▶ **Action item**
Read through the records. Copy each line that has the word "Choose".

▶ **Provided entries**
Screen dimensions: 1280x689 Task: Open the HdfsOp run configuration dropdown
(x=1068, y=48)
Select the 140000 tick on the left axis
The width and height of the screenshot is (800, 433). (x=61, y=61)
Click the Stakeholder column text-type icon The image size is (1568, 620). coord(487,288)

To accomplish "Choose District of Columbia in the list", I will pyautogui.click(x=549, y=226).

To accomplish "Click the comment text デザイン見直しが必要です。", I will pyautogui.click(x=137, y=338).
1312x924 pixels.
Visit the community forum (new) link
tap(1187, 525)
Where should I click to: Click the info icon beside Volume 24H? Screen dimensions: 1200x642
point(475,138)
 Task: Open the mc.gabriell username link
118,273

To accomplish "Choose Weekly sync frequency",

▶ **Answer box**
To accomplish "Choose District of Columbia in the list", I will pyautogui.click(x=549, y=226).
To accomplish "Choose Weekly sync frequency",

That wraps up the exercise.